━━━ Material for this task

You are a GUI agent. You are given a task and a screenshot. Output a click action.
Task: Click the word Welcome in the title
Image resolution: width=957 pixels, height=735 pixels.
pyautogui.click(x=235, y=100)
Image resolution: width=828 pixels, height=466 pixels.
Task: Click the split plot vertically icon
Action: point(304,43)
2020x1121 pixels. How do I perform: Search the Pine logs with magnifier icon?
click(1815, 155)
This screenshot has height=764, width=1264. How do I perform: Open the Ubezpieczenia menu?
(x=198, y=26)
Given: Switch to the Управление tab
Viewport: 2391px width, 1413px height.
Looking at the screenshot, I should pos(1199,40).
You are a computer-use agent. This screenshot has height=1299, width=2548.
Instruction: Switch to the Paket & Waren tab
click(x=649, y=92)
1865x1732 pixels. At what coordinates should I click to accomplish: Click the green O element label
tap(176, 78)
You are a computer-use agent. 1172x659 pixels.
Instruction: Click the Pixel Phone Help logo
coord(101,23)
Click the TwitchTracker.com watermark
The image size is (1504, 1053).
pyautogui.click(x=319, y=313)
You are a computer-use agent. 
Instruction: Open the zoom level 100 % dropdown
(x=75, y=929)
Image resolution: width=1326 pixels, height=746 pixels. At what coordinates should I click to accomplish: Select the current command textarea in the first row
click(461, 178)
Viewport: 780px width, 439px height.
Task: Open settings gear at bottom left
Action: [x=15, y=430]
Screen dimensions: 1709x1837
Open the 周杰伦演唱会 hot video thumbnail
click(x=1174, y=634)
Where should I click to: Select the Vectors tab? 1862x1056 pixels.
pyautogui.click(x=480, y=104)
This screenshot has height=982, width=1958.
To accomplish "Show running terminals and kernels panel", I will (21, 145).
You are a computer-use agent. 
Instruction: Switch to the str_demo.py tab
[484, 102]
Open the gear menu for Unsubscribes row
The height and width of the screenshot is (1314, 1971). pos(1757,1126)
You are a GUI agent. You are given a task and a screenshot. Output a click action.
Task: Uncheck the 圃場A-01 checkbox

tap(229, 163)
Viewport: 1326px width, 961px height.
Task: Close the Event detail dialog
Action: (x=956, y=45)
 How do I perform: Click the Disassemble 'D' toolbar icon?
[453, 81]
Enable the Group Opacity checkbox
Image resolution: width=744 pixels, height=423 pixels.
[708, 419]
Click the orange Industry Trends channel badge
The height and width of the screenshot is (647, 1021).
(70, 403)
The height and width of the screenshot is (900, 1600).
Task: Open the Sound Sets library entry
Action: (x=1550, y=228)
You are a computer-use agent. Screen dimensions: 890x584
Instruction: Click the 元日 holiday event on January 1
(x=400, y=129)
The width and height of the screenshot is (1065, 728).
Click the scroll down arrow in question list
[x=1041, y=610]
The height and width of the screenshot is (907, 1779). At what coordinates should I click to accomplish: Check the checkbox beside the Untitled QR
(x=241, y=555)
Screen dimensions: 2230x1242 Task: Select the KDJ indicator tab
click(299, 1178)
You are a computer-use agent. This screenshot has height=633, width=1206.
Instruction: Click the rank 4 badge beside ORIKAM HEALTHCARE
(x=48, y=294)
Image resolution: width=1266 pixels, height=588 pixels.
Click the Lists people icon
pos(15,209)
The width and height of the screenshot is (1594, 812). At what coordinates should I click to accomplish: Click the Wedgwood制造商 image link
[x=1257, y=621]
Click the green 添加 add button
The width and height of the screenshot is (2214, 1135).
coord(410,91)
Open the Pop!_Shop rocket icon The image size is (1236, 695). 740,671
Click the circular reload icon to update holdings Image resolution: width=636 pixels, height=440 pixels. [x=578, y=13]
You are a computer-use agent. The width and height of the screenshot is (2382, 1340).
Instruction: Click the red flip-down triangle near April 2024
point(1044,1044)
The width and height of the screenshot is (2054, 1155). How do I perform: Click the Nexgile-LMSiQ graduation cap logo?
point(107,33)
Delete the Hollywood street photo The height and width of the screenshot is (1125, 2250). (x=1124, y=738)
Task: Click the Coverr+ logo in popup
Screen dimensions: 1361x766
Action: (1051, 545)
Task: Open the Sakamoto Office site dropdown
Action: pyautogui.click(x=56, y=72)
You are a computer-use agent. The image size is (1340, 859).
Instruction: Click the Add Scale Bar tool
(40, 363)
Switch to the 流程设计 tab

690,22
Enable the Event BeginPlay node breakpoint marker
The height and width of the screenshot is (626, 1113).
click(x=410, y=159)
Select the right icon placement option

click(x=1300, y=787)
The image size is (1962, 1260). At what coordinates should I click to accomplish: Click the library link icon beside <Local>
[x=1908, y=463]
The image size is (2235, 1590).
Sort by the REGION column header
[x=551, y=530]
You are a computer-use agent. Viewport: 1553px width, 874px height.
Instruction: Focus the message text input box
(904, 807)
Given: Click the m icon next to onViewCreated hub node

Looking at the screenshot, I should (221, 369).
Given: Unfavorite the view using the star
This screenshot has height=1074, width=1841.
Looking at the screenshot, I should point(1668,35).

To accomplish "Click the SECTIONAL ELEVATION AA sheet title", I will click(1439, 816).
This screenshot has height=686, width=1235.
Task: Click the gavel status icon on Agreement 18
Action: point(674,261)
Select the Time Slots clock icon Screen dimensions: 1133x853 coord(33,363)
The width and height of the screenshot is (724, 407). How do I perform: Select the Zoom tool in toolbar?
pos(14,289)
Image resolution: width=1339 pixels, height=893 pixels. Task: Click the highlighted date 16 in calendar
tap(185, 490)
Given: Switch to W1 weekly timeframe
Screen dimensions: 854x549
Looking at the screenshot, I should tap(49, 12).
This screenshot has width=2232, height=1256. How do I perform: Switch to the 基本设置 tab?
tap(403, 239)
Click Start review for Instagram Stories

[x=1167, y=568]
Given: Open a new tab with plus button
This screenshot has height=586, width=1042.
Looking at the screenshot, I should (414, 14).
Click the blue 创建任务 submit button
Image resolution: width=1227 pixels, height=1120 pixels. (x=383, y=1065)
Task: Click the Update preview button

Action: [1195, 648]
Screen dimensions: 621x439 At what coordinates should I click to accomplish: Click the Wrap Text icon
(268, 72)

━━━━━━

● **Task brief**
Count the lines in the data that contain the string "computer", and give nothing but that number.

● **Answer space**
9